Occultist Michael Aquino of the Temple of Set also believed on esoteric grounds that Aiwass was probably "a subjective idealization of Crowley's own personality".[13] Aquino based this assertion on the fact that Aiwass identifies himself as "minister of Hoor-pa-kraat"(Chapter I, verse 7). In the view of the Temple of Set, Hoor-pa-kraat, also known as "Harpokrates" or Horus the Younger, is considered to be "the later Osirian corruption of the Great Horus" also known as Horus the Elder. Aquino does not believe in the objective existence of Hoor-pa-kraat, hence he considers the objective authenticity of Aiwass "doubtful" although he did consider The Book an "inspired utterance".
Gematria[edit]
Crowley, being the Qabalist that he was, labored to discover Aiwass's number within the system of gematria. Initially he believed that it was 78: "I had decided on AIVAS = 78, the number of Mezla, the influence from the highest unity, and therefore suitable enough as the title of a messenger from Him."[14] After receiving a letter from a stranger, the typographer and publisher Samuel A. Jacobs (whose Golden Eagle Press published the work of e.e.cummings and others), and whose Hebrew name was SHMUEL Bar AIWAZ bie YACKOU de SHERABAD, Crowley asked the Hebrew spelling of AIWAZ; to Crowley's astonishment and delight it was OIVZ, which equated to 93, the number of Thelema itself, and "also that of the Lost Word of freemasonry, which I had re-discovered".[15] Crowley remained perplexed, though, since the spelling of the name in AL was "Aiwass" not "AIVAS", which does not add up to 93. However, when Crowley decided to use the Greek Qabalah, he discovered that ...

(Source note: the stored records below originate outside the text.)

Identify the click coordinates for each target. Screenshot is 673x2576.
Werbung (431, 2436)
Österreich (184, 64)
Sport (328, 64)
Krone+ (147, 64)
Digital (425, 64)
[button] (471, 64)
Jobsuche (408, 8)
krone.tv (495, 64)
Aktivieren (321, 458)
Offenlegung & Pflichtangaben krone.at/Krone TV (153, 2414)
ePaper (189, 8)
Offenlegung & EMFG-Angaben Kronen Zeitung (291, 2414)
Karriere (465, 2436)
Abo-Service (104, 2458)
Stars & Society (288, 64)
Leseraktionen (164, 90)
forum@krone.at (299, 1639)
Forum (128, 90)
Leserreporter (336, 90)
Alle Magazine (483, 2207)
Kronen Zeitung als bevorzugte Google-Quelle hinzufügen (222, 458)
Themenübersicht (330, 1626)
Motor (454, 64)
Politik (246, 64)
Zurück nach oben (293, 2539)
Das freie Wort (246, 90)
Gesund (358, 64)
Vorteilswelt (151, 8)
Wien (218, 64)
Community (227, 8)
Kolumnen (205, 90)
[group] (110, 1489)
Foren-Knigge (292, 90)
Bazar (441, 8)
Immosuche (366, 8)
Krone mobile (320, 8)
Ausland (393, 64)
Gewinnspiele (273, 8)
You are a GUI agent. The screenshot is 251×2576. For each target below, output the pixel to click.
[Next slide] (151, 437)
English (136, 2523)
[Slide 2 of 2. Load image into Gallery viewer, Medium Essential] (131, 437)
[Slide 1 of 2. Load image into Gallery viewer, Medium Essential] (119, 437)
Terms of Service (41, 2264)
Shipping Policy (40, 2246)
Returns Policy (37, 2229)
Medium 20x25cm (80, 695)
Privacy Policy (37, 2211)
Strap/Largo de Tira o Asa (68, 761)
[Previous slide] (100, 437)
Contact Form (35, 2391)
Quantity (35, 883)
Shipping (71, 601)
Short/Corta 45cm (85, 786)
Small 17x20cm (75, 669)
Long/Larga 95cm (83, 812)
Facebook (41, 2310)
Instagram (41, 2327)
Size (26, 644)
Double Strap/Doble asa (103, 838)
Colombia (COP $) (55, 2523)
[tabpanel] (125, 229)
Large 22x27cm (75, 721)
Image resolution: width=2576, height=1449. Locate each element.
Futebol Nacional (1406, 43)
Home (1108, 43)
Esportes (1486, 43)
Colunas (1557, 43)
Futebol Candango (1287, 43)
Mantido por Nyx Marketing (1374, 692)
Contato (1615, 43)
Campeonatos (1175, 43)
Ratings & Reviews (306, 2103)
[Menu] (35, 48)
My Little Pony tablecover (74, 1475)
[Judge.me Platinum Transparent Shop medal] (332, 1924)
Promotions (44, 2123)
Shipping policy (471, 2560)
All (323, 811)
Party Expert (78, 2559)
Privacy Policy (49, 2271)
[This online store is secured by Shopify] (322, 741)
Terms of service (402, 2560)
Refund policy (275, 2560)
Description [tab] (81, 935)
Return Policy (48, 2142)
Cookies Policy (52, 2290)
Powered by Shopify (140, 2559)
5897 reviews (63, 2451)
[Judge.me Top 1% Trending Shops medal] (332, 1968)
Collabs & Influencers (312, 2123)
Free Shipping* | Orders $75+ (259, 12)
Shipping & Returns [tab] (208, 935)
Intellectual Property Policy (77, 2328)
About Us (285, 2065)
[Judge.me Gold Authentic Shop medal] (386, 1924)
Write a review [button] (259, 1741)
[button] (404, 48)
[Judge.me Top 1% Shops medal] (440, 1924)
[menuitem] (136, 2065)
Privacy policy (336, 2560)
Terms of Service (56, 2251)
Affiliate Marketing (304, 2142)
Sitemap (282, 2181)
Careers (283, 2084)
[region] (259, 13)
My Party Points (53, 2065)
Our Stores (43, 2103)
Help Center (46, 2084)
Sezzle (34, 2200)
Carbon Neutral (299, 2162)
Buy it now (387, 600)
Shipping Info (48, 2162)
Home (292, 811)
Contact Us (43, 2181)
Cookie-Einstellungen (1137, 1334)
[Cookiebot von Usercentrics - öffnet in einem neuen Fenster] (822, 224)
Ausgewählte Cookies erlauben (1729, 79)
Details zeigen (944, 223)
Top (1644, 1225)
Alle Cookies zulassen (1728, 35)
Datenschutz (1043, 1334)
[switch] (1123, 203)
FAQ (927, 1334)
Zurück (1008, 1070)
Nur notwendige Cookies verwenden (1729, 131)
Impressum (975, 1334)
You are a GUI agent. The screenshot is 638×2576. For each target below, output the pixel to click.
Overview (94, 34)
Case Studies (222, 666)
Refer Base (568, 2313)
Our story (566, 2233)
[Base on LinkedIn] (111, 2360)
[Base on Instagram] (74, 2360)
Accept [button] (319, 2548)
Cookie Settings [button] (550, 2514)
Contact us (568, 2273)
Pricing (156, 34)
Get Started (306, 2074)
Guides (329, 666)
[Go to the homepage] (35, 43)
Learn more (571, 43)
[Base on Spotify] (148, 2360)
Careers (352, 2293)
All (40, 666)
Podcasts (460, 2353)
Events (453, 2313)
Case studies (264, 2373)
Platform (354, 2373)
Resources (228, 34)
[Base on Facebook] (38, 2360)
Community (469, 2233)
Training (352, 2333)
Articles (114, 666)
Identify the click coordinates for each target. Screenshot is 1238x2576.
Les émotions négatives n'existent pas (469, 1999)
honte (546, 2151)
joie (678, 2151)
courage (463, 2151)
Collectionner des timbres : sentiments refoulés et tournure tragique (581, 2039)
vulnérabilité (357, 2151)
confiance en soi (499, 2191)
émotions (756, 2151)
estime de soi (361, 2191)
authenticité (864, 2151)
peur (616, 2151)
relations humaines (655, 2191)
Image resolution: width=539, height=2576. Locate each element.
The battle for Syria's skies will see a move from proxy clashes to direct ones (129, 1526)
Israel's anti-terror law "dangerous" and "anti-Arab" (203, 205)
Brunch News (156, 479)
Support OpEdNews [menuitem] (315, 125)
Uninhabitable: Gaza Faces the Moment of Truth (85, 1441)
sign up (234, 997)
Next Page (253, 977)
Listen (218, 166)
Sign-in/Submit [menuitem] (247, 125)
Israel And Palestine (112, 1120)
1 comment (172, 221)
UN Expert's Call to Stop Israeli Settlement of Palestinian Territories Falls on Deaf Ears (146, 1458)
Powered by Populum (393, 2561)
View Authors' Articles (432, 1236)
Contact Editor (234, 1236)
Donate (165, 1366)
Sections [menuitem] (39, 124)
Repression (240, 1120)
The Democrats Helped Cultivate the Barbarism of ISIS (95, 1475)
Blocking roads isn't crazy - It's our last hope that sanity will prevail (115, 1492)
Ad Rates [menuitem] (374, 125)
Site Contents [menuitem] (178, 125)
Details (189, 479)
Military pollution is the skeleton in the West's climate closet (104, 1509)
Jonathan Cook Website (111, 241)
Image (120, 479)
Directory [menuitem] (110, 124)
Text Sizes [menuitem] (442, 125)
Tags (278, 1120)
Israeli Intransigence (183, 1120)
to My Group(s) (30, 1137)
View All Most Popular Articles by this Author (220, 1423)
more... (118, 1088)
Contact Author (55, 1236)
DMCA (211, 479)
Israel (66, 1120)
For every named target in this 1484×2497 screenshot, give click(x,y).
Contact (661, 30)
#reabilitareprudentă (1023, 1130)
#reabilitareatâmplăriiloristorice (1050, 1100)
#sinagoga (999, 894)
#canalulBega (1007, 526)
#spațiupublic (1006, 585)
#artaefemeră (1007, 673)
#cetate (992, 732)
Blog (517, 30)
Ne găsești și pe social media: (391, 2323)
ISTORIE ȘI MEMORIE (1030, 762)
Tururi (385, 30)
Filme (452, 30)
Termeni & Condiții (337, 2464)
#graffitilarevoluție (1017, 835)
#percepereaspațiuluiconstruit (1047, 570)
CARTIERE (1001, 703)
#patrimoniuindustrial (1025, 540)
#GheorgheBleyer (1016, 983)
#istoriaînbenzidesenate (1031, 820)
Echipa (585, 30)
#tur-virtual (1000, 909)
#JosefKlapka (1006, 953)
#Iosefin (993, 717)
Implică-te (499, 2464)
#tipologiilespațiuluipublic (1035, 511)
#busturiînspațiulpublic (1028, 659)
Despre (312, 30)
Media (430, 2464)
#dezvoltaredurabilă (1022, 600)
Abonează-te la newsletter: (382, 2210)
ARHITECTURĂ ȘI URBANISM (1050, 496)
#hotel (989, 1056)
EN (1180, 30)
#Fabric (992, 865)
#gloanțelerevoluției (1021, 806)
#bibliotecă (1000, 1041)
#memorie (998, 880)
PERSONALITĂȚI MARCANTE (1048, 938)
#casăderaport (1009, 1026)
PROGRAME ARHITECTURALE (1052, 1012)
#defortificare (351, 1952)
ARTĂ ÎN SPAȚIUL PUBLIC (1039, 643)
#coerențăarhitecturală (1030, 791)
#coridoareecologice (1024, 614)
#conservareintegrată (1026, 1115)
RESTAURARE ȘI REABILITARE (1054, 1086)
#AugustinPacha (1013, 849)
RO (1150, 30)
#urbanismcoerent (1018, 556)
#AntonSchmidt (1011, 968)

According to Israel Regardie,[16] a certain "Qabalist of tremendous knowledge" would have discovered a Hebrew spelling that enumerates to 418 were he aware that Tav is pronounced /s/ when without a dagesh:
- (tav)400 + (aleph)1 + (waw)6 + (yod)10 + (aleph)1 = 418
There seems no etymological connection between the name "Aiwass" and the name of the futhorc rune Eihwaz which derives from the Proto-Germanic word for "yew". While Crowley placed no emphasis upon Nordic mythology, it is suggestive that the rune Eihwaz is sometimes associated with the World-tree Yggdrasil, which, imagined as an ash in Norse mythology, may formerly have been a yew or an oak.